Eugene, like the majority of big cities in Oregon, is full of bikers. The eco-friendly Pacific Northwest sets the bar for the rest of the nation when it comes to transportation and keeping our air clean. Alternative methods of transportation are very popular in cities like Eugene. Carpooling, city bus and bicycle are some of the more popular alternatives. Skateboarding, however, is not one. Although the University of Oregon has undergraduates skating left and right on campus, it is actually illegal in Eugene to be riding a skateboard in a non-designated skating area. This means that both public sidewalks and bike lanes are not accessible (by law) to skaters. This does not mean that everybody abides by these rules, however.
Within 15 minutes of observing people on 13th street, I learned something very unsettling as an active skateboarder myself. Generally speaking, people in Eugene do not like skateboarders. During my 45 minutes time of observation, I counted at least a dozen skateboarders passing by. I’d say roughly only one quarter of them rode on the sidewalk, the rest in the bike lane. Personally, I prefer riding in the bike lane over sidewalk when I skate to campus from my apartment on 13th and High. The cement on the sidewalk is much more uneven and dangerous than the asphalt in the bike lane.

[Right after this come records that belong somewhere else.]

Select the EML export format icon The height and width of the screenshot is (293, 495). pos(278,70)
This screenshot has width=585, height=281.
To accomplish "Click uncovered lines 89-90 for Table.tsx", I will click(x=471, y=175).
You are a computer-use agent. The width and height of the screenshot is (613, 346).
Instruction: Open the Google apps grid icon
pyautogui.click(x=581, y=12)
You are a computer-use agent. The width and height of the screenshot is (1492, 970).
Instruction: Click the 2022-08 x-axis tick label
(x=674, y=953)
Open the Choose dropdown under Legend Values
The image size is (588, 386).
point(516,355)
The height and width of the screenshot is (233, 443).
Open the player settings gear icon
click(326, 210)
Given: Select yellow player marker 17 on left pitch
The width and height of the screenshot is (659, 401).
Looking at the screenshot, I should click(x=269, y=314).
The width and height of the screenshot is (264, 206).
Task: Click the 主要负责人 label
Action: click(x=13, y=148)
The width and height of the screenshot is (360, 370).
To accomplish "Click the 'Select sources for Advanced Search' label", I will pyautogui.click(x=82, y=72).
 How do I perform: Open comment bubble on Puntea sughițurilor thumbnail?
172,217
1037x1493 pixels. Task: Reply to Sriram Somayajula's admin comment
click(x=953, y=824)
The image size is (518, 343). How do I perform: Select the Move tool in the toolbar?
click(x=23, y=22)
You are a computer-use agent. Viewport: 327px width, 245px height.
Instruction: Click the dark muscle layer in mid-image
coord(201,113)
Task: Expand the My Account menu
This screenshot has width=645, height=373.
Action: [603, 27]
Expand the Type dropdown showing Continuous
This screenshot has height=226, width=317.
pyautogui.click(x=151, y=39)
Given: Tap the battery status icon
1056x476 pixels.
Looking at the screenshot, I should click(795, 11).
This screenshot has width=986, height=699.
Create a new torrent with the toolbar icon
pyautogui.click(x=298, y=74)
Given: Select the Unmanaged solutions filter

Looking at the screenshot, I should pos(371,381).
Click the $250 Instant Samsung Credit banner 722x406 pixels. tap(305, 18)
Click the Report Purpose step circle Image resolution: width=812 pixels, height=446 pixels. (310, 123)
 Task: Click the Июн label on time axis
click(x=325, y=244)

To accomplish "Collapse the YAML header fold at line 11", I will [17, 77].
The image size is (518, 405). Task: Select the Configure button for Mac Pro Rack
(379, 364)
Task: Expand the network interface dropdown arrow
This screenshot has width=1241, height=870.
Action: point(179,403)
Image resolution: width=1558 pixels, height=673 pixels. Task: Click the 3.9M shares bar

Unfortunately for myself and other skaters, I learned very quickly through my observation that bikers hate this. Skateboarders I saw were generally slower, louder and failed to stay in a straight line, making it hard for others to pass. The reactions I witnessed by some bikers spoke volumes to me. Detest is the best word to describe the look on their faces.
In one incident, a skater was riding in the bike lane, but heading in the opposite direction of traffic. Incoming cars, bikers and even another skater passed by, all of whom shook their head or looked upset. One biker even shouted, “Get out of the road!” as he passed by.
It’s difficult for skaters to overcome this negative image that is connotative with the sport. After spending time on 13th street this Friday, though, I’ve seen first hand why people may view skateboarding in a negative light. Personally as a skater, I found it upsetting to see other skaters conduct themselves so poorly to the public eye that is already judging them.